Fri | Sep 22, 2017

Boy killed by log in surf as tropical storm churns in Gulf

Published:Thursday | June 22, 2017 | 6:00 AM

NEW ORLEANS (AP):

A boy on an Alabama beach was struck and killed yesterday by a log washed ashore by storm surge from Tropical Storm Cindy, which spun bands of severe weather ashore from the Florida panhandle to east Texas as it churned ever closer to the Gulf coast.

Baldwin County Sheriff's Capt Stephen Arthur said witnesses reported that the 10-year-old boy from Missouri was standing outside a condominium in Fort Morgan when the log, carried in by a large wave, struck him. Arthur said the youth was vacationing with his family from the St Louis area and that relatives and emergency workers tried to revive him. He wasn't immediately identified.

It was the first known fatality from Cindy. The storm formed on Tuesday and was expected to make landfall some time late Wednesday or early Thursday near the Louisiana-Texas line. The worst weather was on the east side of the storm. It included drenching rains that posed flash flood threats, strong tidal surges, waterspouts and reports of possible tornadoes.

The White House said President Donald Trump was briefed on the storm yesterday by Homeland Security Adviser Tom Bossert.

Louisiana Gov John Bel Edwards declared a state of emergency, like his Alabama counterpart a day earlier. He was among authorities stressing that the storm's danger wasn't limited to the coast.

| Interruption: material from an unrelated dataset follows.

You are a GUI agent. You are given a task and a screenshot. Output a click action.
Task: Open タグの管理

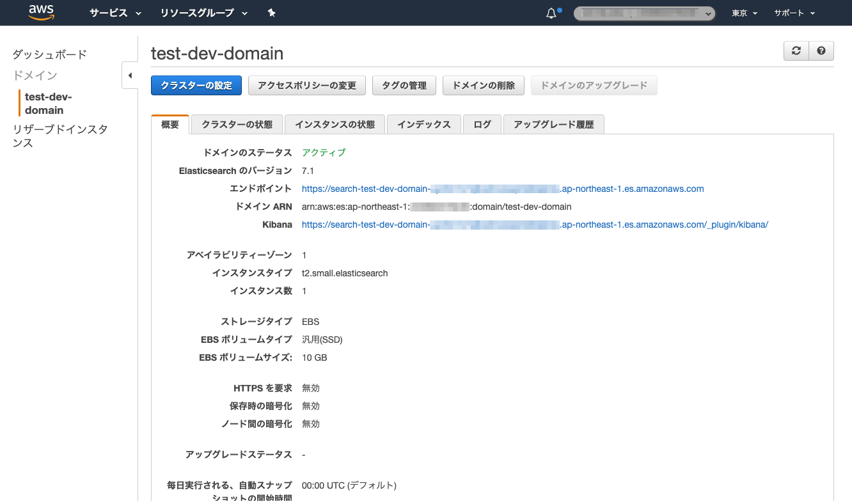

In Knoxville, Tennessee, the power-generating Tennessee Valley Authority (TVA), said it was drawing down water levels on nine lakes it controls along the Tennessee River and its tributaries in Tennessee, Alabama and Kentucky, anticipating heavy runoff from Cindy's rains once the storm moves inland. The TVA manages 49 dams to regulate water, provide power and help control downstream flooding.

The storm was centred yesterday afternoon about 135 miles (215 kilometres) south of Lake Charles, Louisiana, and had top sustained winds of 50mph (85kph). A tropical storm warning was in effect along the coast from San Luis Pass, Texas, to the mouth of the Mississippi River.